Le strade principali, piuttosto in salita, sembrano due: concentrare gli sforzi sulla produzione di auto elettriche a basso costo, e contemporaneamente aprire spazi a tecnologie differenziate pur che rispettino standard ambientali stringenti, cioè puntare più sull’obiettivo di ridurre le emissioni che su tecnologie particolari.

E si ricorda che la strada maestra per ottenere risultati ambientali tecnologicamente “neutrali” è quella del carbon pricing, cioè di far pagare tutti i settori una tassa proporzionale alla quantità di combustibili fossili impiegata.

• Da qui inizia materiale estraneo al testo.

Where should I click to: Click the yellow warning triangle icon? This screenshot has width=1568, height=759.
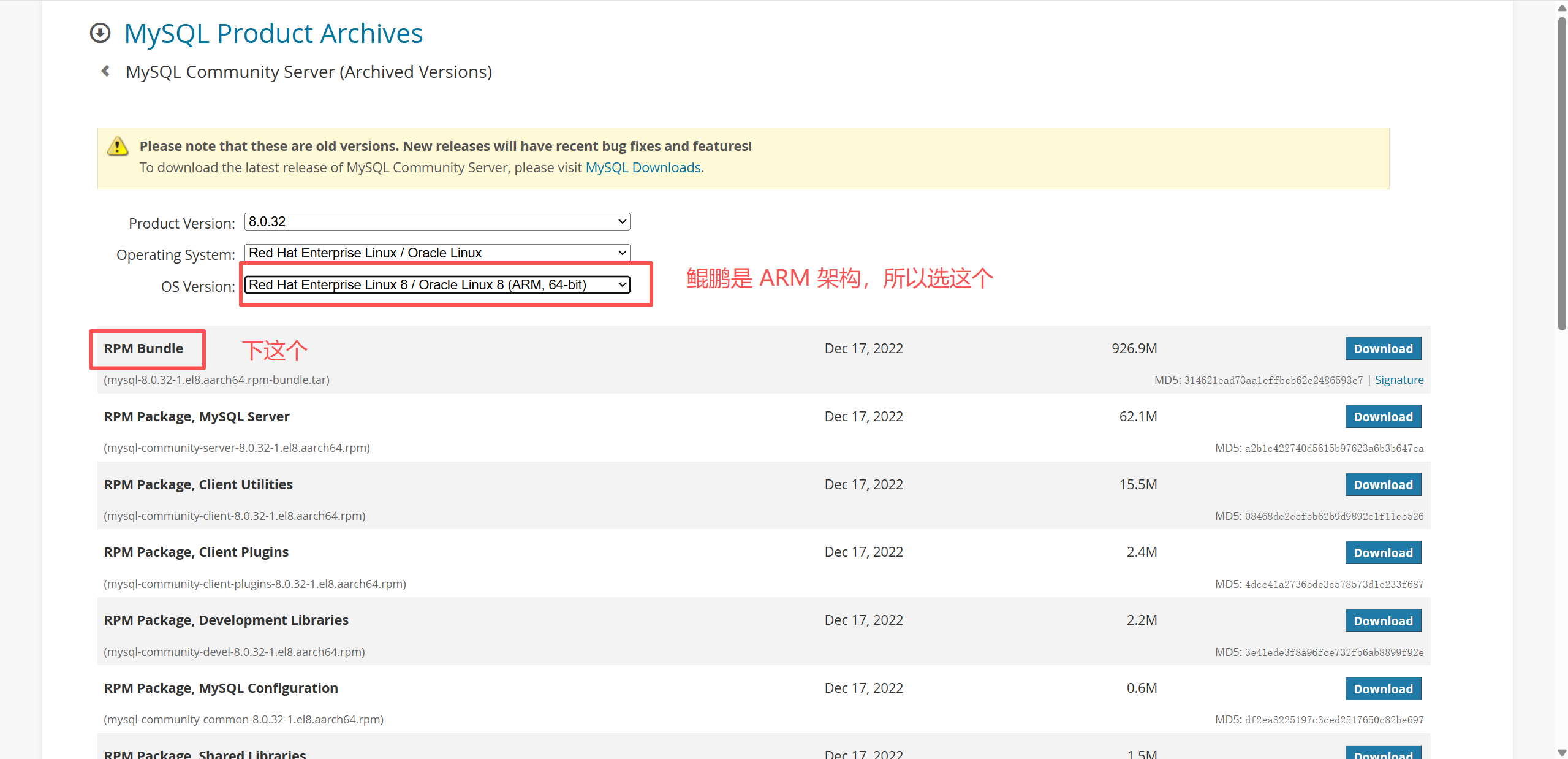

Per il primo obiettivo, la produzione di “utilitarie elettriche”, meno profittevoli, comporterebbe verosimilmente sia sussidi che il continuare forme di protezione dalla concorrenza cinese. Non una soluzione ideale, ma necessaria per ridurre le conseguenze di una scelta discutibile.

Per i produttori tuttavia significherebbe anche avvicinare la auspicate economie di scala, accelerando la produzione e ammortizzando gli investimenti già fatti.

Ridurre i vincoli sulle tecnologie vuol dire per esempio dare maggior spazio ai carburanti non inquinanti (biofuels), come auspicato dal documento Draghi, e poter continuare a produrre motori tradizionali per impiegare questi carburanti.

E i biocarburanti sono essenziali per il settore aereo, per i quali propulsori alternativi non sono all’orizzonte. Anche qui, si possono creare economie di scala.

Esistono anche ampi spazi di progresso per propulsori tradizionali per ridurre i consumi indipendentemente dal carburante usato.

In questa gara può concorrere anche la tecnologia dell’idrogeno per i mezzi più pesanti, per esempio camion e autobus.

In sintesi, puntare su standard di abbattimento delle emissioni, senza “sposare” una tecnologia particolare (si chiama “picking the winner”), pur prendendo atto che quella elettrica è la più promettente, può indurre il mercato a sviluppare innovazioni in molte direzioni. Che cento fiori fioriscano, secondo un detto cinese.